*What needs to be done*:
Wherever the string "Type" appears in the records, return the line that holds it.
━━━ Source material
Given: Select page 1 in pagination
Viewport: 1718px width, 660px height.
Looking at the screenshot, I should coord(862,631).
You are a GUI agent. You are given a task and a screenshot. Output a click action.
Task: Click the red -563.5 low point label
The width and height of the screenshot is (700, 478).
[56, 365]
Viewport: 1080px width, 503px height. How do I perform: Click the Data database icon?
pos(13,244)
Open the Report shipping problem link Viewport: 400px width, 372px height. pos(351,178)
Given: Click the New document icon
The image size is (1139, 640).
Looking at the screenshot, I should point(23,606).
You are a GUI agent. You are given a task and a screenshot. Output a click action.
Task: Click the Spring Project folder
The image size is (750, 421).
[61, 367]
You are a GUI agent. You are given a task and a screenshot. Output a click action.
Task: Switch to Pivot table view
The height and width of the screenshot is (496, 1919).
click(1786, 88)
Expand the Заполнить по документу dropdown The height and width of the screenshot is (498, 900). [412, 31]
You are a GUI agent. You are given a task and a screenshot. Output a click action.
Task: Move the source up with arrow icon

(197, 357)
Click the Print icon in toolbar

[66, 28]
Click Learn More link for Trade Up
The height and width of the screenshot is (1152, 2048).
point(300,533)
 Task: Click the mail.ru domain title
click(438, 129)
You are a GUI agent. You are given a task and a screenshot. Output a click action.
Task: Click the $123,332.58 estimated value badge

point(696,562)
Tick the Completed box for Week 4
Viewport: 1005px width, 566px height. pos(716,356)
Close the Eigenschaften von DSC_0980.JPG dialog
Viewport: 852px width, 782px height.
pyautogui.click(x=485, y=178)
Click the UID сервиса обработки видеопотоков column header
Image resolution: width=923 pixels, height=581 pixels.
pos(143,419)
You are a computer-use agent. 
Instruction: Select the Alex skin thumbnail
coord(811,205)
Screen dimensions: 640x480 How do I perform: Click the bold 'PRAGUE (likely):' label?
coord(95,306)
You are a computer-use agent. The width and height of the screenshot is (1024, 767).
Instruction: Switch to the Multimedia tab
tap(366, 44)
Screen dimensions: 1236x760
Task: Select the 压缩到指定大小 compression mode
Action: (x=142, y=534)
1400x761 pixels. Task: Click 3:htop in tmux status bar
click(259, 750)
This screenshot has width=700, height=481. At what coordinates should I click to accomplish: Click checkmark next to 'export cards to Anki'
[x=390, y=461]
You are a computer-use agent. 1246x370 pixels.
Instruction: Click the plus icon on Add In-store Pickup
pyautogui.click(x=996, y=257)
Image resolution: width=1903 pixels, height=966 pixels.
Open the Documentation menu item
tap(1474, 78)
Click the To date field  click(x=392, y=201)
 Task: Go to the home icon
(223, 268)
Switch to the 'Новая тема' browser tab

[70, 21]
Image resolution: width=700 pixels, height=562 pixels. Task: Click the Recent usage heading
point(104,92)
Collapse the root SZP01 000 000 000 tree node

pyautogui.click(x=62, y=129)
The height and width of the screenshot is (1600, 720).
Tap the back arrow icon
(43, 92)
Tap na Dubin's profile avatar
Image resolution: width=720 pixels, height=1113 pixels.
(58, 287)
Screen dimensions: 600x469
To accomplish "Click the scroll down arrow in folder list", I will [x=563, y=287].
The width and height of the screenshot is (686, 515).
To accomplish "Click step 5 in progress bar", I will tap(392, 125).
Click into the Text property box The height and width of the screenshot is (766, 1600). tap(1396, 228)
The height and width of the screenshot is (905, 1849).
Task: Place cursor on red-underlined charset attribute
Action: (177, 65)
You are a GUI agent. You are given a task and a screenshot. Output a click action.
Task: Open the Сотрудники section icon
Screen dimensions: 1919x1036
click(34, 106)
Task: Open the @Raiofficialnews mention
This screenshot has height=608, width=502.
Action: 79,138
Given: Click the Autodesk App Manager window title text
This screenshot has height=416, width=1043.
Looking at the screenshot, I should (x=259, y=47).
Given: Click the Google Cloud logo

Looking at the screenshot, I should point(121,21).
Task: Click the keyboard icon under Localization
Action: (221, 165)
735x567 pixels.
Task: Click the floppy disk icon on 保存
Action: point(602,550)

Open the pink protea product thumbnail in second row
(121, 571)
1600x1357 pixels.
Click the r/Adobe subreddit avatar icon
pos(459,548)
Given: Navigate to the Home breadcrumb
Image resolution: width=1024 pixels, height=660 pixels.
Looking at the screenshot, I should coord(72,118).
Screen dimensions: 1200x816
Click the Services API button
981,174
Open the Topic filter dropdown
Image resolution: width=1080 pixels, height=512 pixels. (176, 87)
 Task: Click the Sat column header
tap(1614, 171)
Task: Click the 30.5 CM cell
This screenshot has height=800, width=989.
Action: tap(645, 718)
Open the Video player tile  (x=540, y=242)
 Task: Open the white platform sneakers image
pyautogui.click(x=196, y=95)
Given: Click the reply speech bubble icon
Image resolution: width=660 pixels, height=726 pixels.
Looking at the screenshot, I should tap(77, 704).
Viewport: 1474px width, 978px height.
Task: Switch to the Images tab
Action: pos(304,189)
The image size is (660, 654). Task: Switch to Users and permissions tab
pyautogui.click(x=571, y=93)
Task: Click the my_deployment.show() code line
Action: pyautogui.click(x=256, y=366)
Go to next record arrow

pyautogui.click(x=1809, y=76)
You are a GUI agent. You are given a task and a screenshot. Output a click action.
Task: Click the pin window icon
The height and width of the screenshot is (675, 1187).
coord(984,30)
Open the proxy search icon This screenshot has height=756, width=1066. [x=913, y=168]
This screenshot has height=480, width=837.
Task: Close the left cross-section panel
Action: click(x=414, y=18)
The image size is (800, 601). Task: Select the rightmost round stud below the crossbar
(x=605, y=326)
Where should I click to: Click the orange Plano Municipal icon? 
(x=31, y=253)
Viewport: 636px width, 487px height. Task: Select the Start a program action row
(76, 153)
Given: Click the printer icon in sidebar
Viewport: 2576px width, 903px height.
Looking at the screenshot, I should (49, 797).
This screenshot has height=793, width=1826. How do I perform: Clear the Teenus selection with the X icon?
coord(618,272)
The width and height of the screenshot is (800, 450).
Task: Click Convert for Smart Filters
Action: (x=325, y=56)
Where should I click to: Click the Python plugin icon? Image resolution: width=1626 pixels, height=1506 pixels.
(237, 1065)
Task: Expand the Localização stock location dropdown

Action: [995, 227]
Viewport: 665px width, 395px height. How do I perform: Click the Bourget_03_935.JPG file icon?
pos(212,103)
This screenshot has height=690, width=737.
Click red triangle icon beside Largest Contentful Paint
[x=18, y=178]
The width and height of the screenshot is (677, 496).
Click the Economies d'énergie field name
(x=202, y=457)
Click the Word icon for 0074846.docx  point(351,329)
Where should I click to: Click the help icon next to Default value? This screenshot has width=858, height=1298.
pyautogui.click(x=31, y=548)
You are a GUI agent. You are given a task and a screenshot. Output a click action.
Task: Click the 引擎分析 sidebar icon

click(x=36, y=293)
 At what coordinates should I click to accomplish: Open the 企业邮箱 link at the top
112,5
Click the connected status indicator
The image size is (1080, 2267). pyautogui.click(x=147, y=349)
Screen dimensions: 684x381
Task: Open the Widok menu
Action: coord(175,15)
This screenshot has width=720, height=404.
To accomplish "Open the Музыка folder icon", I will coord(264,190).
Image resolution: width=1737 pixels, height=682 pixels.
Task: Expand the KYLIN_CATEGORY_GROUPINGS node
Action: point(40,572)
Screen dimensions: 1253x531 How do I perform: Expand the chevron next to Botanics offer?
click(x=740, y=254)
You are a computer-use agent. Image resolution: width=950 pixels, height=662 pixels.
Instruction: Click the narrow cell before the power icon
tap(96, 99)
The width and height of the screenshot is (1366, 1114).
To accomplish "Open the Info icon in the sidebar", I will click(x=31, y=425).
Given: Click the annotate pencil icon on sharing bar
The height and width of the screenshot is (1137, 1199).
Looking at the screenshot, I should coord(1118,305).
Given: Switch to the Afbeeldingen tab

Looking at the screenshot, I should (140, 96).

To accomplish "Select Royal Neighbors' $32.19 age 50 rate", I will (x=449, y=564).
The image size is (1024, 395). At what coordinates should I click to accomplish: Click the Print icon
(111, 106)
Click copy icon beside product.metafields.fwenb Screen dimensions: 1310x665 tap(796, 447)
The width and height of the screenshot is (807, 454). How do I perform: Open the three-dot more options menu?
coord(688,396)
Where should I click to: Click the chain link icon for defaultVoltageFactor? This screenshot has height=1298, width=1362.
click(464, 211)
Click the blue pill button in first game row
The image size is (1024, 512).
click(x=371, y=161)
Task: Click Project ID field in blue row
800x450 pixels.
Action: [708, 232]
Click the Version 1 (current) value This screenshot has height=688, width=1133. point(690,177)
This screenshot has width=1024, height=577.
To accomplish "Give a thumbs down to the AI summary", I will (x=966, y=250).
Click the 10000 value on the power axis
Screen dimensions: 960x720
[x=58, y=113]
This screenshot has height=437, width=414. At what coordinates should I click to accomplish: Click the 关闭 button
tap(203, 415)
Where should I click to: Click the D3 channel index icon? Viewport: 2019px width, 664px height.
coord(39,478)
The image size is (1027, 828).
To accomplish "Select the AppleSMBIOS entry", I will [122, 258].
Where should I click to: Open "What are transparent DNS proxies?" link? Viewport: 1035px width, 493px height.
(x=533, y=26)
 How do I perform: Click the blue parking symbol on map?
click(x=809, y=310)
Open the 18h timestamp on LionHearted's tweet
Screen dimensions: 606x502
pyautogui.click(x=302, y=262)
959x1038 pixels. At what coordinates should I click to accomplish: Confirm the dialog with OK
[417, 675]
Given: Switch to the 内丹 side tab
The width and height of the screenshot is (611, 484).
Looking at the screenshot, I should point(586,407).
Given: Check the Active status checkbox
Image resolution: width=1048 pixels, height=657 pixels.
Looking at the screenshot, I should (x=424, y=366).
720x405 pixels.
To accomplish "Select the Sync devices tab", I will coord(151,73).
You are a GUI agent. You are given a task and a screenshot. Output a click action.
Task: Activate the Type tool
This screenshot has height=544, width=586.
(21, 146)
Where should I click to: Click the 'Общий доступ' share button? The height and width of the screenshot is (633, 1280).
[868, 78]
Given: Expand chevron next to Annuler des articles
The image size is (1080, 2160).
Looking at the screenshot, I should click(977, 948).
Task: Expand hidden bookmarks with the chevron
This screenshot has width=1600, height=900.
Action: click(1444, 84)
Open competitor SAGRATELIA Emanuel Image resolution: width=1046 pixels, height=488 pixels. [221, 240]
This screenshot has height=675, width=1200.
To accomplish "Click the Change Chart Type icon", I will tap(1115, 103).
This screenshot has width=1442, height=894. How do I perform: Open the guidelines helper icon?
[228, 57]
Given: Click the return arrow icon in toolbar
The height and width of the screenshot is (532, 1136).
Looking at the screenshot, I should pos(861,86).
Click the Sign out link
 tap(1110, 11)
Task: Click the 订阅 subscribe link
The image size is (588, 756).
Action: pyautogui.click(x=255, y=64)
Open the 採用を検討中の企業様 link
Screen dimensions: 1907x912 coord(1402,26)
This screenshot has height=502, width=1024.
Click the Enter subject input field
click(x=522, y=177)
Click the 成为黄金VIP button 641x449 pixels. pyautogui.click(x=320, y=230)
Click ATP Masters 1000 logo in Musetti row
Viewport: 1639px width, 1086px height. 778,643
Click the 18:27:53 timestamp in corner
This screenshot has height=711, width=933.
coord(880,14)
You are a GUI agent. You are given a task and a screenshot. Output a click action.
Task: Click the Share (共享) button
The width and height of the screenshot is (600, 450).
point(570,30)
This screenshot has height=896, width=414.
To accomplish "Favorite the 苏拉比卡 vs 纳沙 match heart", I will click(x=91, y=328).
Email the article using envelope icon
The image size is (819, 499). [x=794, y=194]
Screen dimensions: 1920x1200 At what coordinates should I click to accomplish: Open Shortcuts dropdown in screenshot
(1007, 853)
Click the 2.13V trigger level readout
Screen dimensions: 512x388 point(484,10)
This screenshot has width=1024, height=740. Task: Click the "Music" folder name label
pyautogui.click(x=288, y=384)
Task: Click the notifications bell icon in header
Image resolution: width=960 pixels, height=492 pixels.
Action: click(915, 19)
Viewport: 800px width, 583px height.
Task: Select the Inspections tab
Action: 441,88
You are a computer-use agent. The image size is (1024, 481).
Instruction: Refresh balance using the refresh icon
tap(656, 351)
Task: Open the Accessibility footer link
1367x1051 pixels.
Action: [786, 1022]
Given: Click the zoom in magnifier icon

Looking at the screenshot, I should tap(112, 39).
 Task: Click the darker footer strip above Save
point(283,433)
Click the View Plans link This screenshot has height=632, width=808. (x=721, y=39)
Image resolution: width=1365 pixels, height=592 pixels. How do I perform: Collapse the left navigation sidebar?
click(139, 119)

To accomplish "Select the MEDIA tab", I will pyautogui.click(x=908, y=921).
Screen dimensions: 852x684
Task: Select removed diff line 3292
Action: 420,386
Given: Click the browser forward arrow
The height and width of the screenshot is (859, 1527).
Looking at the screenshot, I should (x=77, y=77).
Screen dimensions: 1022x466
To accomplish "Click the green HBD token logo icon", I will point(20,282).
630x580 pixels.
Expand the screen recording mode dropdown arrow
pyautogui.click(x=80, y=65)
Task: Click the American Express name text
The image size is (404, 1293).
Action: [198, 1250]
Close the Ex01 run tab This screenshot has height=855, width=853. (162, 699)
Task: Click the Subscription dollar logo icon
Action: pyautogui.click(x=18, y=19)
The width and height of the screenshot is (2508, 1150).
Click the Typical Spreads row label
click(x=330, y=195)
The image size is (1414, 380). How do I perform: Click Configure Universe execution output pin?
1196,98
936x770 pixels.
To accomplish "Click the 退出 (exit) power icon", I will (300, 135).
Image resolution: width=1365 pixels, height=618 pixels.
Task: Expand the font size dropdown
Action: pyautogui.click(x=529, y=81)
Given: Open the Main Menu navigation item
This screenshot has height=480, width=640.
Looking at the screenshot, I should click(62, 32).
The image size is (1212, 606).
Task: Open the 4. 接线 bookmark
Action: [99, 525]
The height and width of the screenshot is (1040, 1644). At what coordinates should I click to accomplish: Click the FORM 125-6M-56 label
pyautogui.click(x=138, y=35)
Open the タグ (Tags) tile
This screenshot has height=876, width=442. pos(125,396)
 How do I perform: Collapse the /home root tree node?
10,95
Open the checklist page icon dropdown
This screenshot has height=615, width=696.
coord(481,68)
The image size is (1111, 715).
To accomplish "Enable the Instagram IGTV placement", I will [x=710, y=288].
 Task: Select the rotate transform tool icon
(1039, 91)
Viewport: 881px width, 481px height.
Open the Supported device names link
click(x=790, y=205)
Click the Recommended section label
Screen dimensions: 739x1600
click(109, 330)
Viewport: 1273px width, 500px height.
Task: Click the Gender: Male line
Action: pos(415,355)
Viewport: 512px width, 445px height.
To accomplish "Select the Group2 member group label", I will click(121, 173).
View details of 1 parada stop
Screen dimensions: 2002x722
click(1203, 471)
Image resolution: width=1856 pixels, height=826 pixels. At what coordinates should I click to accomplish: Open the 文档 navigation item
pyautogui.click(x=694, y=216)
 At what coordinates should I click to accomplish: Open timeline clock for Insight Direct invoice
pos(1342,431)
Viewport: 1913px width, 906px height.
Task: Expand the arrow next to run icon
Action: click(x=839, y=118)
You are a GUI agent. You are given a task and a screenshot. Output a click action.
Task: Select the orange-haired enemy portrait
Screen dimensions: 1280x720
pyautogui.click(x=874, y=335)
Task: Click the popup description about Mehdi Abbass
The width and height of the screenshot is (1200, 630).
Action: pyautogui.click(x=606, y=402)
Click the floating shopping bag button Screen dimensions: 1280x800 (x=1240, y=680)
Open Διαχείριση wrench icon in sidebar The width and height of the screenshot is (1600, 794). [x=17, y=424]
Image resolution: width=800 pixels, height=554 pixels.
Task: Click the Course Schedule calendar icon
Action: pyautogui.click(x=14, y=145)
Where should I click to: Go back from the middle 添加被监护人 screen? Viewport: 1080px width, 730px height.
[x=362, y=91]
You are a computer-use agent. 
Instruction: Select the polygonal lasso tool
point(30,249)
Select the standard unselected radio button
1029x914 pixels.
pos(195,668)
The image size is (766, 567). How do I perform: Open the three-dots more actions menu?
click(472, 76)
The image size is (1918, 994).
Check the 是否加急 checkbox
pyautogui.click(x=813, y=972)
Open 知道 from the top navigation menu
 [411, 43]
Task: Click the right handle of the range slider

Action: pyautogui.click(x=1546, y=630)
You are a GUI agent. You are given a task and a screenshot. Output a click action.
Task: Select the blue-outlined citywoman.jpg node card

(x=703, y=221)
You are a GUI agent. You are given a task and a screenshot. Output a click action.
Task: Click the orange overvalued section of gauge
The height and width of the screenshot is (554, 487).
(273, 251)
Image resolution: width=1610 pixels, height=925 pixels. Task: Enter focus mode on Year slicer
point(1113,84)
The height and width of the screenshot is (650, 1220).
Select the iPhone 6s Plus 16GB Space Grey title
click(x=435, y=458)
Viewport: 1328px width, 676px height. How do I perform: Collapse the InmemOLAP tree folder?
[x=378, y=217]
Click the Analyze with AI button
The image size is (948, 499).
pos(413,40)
━━━━━━
*Your solution*:
Task: Activate the Type tool
To accomplish "Click the Change Chart Type icon", I will tap(1115, 103).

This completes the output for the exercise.